Playwright Ryan said the Limerick run of shows is a “homecoming” after taking the show abroad.

The original run of Eggsistentialism began in Limerick, with the show playing the Belltable in 2016.

It took home a number of awards from the Edinburgh, Melbourne and Sydney Fringes, but Ryan didn’t rest on her laurels and play it safe.

This time around, things are different.

The play has been updated to incorporate the changes in Irish society since the initial 2016 run, with the 2018 8th Amendment referendum playing a part in the updated play.

“That was definitely a big moment in recent Irish history, and of course it wasn’t the massive societal issue it became when I first wrote the play.

“The beauty of working in theatre over other forms of media, unlike television or film, is the opportunity of being able to go back and readjust or rewrite parts of the play to help it change with the times,” Ryan said.

The play, renowned for its blend of animation and on-stage antics has new animation added to the show, complementing the updated material.

Ryan’s recent motherhood has inspired her to rejig the play with additional material not present in the original run, inspired by her experiences as a new mother.

”My son is eight months old now; he’s my roadie!” Ryan joked.

Off the stage, Ryan wanted to cater for a certain type of audience.

“I have a special show on Friday the 29th at 12pm.
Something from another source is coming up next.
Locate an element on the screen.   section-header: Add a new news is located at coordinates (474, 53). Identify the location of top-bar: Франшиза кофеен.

It’s a parent-friendly matinee performance.

“I appreciate some later show times might not suit parents with younger children, so I’m putting on a show where you can bring your baby with you in your arms for this performance.”
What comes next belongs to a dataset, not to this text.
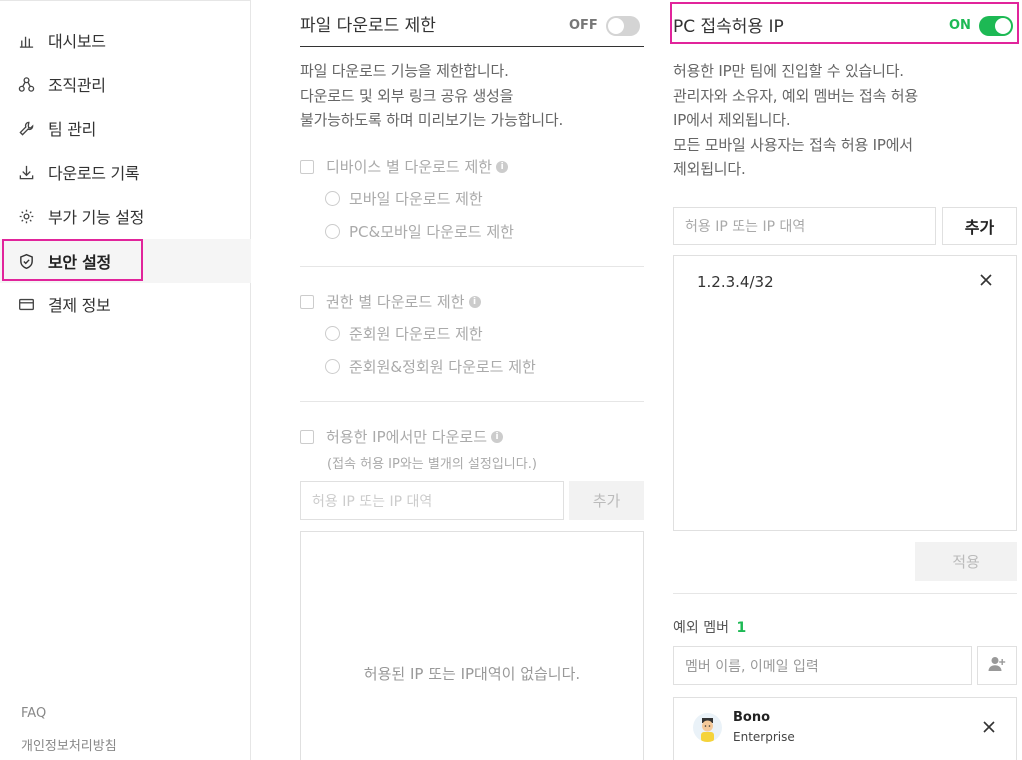 This screenshot has width=1022, height=760. I want to click on exception-member-label: 예외 멤버, so click(701, 628).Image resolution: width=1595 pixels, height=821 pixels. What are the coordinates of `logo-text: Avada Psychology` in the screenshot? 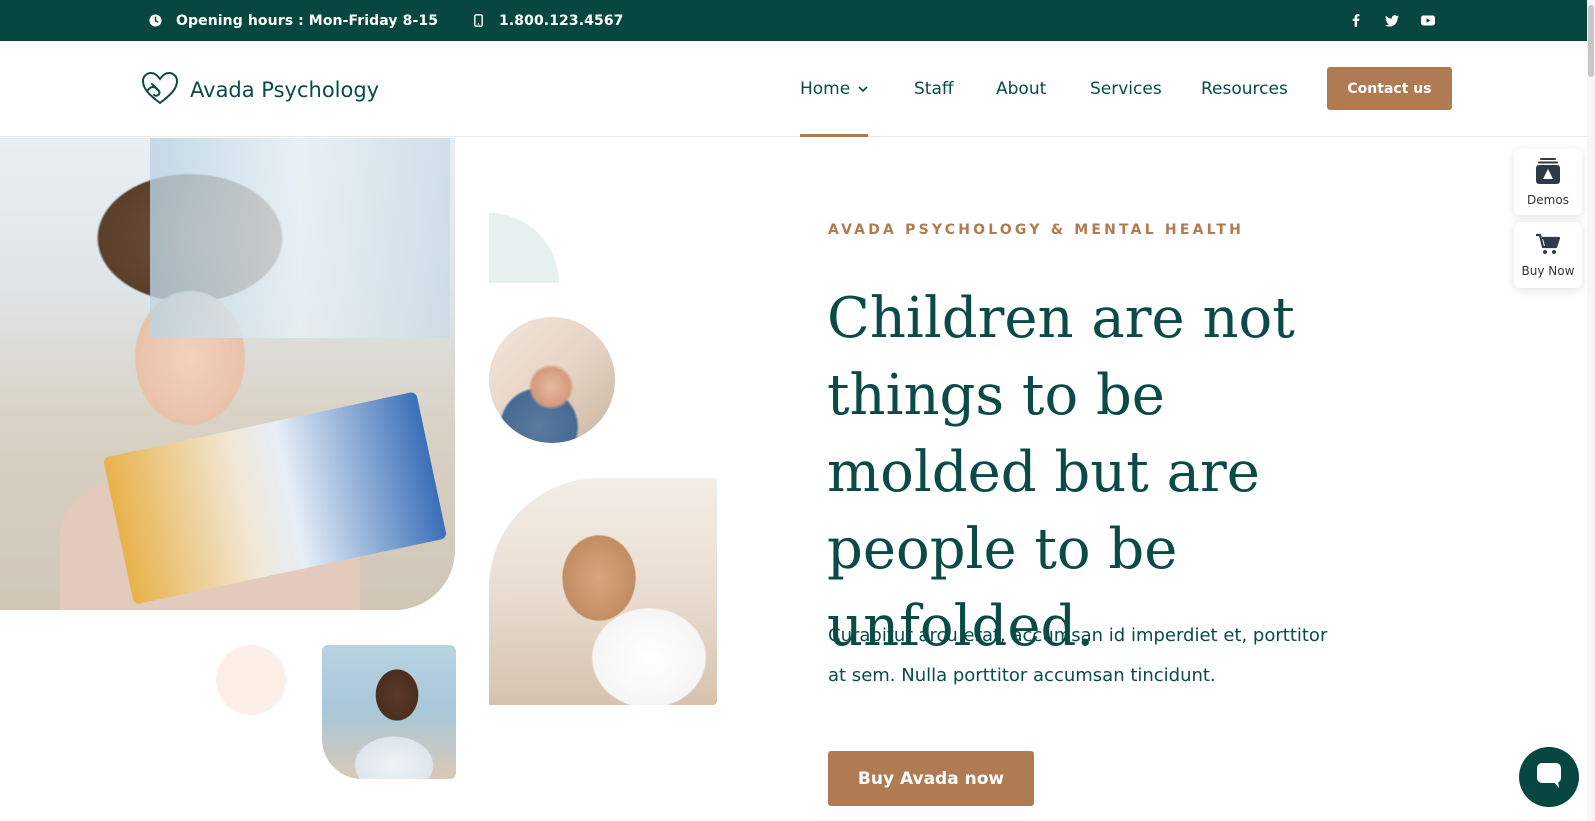 It's located at (285, 90).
Ryan said she was inspired by the “parent-friendly auditorium” by her travels, with the Edinburgh Fringe offering the same experience for parents.
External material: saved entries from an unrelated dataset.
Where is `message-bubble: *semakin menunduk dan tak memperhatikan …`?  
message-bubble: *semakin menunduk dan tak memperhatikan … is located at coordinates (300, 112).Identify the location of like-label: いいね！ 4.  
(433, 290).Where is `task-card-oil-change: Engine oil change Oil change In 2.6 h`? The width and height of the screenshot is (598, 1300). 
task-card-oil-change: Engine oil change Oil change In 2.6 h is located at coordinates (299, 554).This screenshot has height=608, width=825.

“I thought it would be great if we could introduce this to Irish theatres,” she said. “So I hope loads of parents come along with their little ones!”

Ryan hopes her pioneering scheme will make other Irish theatres follow suit, as she says parent-and-baby auditoriums are commonplace in other countries.

The play wrestles with a woman counting her last few fertile years and contemplating whether or not to have a child.

Mixing animation with stand-up, monologue and hilarious recorded interjections from her mother, Eggsistentialism takes a light-hearted but unflinching look at one of life's most compelling dilemmas: should making a life for oneself involve making another?

Ryan was born in London in 1979, just as the debate surrounding contraceptive health became a hot-button issue in Irish society.

Ryan moved to Limerick when she was six years old, and says growing up in the era where the recently-passed Gay Byrne set the agenda for Irish social politics influenced her writings.

“He (Gay) really changed that debate in Ireland, both for my generation and my mother’s generation.”

“The play is based on my own experiences as a woman growing up in Ireland, and also based on my own mother and how they approached the topic of reproductive health in her generation.”

Eggsistentialism’s parents and baby show will take place at the Belltable at 12pm on Friday, November 29, along with a show at 8pm.

Tickets are €16 and €18 from the Belltable website.